Mumsnet has not checked the qualifications of anyone posting here. If you need help urgently or expert advice, please see our domestic violence webguide and/or relationships webguide. Many Mumsnetters experiencing domestic abuse have found this thread helpful: Listen up, everybody

Dating thread 170: Know your worth

999 replies

Ginmel · 16/09/2019 18:05

  1. The first rule about the dating thread is don't talk about it with people you're dating.
  2. Develop a thick skin.
  3. Do not invest emotionally too soon.
  4. It's all BS until it actually happens.
  5. Trust your gut instinct.
  6. People vanishing, lying & being generally weird is not your fault.
  7. Know your worth.
  8. If it's not fun, stop.
  9. Loo update is mandatory.
10. No dating the thread. 11. Do unto others as you would have them do to you. 12. Any relationship you have that could get ruined by having a conversation about your feelings, standards and/or expectations wasn't really stable enough to begin with 13. The things you choose to ignore/tolerate now are the reasons you will break up in the future

Link to Info on Dating Websites & Apps www.mumsnet.com/Talk/relationships/3514717-List-of-Dating-Site-Info-Dating-Thread

**

Optional: Please give your irons (potential dates you are talking to) nicknames like Mr Scottish. Initials are allowed (Mr S) when you are an item. 😘

OP posts:
SBD1 · 25/09/2019 10:31

Well I can't be sure he's found it...it was delivered to a safe place but I know there are no safe places at his. Also, Amazon keep forgetting to put my gift messages on, I don't know why. So he might not know its from me. But its weird because I asked him what else he got and he just mentioned his mum, you'd expect him to at least mention mystery package. I'll find out on Friday, hoping the delivery man didn't leave it in the pouring rain.

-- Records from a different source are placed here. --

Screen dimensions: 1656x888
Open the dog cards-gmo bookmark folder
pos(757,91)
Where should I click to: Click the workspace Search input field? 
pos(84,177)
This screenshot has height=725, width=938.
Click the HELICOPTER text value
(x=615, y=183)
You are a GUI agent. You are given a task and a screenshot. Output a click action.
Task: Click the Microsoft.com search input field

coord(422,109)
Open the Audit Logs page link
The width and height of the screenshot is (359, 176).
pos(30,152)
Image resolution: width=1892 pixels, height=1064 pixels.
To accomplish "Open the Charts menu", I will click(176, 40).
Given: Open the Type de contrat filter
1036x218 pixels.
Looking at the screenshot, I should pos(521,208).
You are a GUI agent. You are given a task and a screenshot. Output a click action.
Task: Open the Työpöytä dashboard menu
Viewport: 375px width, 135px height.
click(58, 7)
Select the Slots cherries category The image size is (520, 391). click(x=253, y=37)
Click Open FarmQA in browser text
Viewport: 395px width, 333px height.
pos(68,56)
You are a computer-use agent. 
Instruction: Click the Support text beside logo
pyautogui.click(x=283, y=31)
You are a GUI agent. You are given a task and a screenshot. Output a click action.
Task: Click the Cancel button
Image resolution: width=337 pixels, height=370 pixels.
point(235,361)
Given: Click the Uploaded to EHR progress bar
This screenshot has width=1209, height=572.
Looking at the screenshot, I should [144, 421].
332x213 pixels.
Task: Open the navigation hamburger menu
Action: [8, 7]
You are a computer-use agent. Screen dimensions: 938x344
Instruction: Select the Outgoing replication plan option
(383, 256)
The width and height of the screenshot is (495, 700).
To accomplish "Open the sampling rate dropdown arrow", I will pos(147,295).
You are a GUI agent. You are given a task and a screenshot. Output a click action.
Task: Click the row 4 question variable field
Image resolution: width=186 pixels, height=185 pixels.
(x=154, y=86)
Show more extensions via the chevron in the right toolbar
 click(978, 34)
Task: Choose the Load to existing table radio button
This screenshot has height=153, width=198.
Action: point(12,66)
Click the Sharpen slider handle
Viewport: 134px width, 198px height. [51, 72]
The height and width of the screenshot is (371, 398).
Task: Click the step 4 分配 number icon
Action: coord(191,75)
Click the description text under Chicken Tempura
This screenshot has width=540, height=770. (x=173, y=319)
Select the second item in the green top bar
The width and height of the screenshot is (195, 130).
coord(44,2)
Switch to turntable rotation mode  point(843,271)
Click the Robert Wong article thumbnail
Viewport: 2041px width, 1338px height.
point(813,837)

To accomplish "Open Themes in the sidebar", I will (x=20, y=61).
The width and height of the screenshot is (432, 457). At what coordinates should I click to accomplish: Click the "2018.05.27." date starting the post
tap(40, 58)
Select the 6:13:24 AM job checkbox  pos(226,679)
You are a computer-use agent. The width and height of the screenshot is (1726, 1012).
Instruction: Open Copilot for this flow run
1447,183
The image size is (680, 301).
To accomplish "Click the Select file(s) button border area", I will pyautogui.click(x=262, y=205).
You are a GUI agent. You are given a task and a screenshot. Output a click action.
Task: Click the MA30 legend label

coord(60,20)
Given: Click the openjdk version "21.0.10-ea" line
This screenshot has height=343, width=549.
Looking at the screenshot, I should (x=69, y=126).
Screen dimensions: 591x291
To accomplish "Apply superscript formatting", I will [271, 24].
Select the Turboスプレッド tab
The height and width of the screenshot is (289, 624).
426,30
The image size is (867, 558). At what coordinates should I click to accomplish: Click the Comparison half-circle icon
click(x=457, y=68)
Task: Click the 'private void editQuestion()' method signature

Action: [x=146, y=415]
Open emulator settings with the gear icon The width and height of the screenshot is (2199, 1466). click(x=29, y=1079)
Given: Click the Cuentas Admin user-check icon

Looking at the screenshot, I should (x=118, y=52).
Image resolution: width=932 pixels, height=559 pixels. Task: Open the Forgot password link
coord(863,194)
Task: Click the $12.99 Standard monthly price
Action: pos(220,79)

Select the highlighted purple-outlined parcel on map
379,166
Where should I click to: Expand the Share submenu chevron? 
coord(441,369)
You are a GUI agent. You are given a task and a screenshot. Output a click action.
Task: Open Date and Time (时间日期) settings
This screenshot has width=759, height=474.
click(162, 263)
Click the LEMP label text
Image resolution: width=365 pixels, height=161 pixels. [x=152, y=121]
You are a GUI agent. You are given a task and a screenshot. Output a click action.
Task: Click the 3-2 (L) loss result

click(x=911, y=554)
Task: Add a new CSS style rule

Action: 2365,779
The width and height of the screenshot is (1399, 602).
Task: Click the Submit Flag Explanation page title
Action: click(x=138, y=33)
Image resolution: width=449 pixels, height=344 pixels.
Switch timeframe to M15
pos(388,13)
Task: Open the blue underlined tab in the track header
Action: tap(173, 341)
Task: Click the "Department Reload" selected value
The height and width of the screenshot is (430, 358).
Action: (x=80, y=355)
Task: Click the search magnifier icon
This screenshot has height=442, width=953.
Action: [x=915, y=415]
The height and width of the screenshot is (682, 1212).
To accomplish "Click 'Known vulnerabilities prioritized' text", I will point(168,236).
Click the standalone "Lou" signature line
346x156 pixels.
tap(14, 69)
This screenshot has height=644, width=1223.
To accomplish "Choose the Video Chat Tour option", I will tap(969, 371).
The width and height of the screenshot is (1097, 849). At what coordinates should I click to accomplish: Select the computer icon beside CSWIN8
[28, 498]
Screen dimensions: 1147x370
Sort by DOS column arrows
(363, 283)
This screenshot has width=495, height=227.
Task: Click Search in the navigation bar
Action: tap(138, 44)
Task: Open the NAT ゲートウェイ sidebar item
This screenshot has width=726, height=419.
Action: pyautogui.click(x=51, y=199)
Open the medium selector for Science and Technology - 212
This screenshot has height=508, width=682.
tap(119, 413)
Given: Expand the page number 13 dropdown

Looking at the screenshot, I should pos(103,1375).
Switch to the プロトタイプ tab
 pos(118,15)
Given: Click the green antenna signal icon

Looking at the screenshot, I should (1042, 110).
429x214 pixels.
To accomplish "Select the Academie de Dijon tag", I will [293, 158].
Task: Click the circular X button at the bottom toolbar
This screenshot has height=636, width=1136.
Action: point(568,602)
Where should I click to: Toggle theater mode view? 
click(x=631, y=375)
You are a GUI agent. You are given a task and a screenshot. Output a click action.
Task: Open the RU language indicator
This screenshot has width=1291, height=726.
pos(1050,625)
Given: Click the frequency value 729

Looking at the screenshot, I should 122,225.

Well I HAD a history of infections from 18 to 20. And then none to 30, so maybe that's something to do with it? I'm on 200mg of trimethoprim for three days. Which might be stronger than the stuff I had before? He changed the antibiotic but I think I was on 50mg of nitrofurantoin before. I don't know what the difference is tbh

SBD1 · 25/09/2019 10:32

@saltysam I'm 30 he is 32. We're very similar in how childish we are sometimes.....

Notcoolmum · 25/09/2019 13:15

@SBD1 at that point I think I'd have said that he should have had another parcel from amazon. Fair enough if he's not found it but surely you'd want to know it's safe. And then you know if he was being rude or not.

SBD1 · 25/09/2019 13:26

Oh I do want to know but we’re both stubborn. I’ll probably give in later.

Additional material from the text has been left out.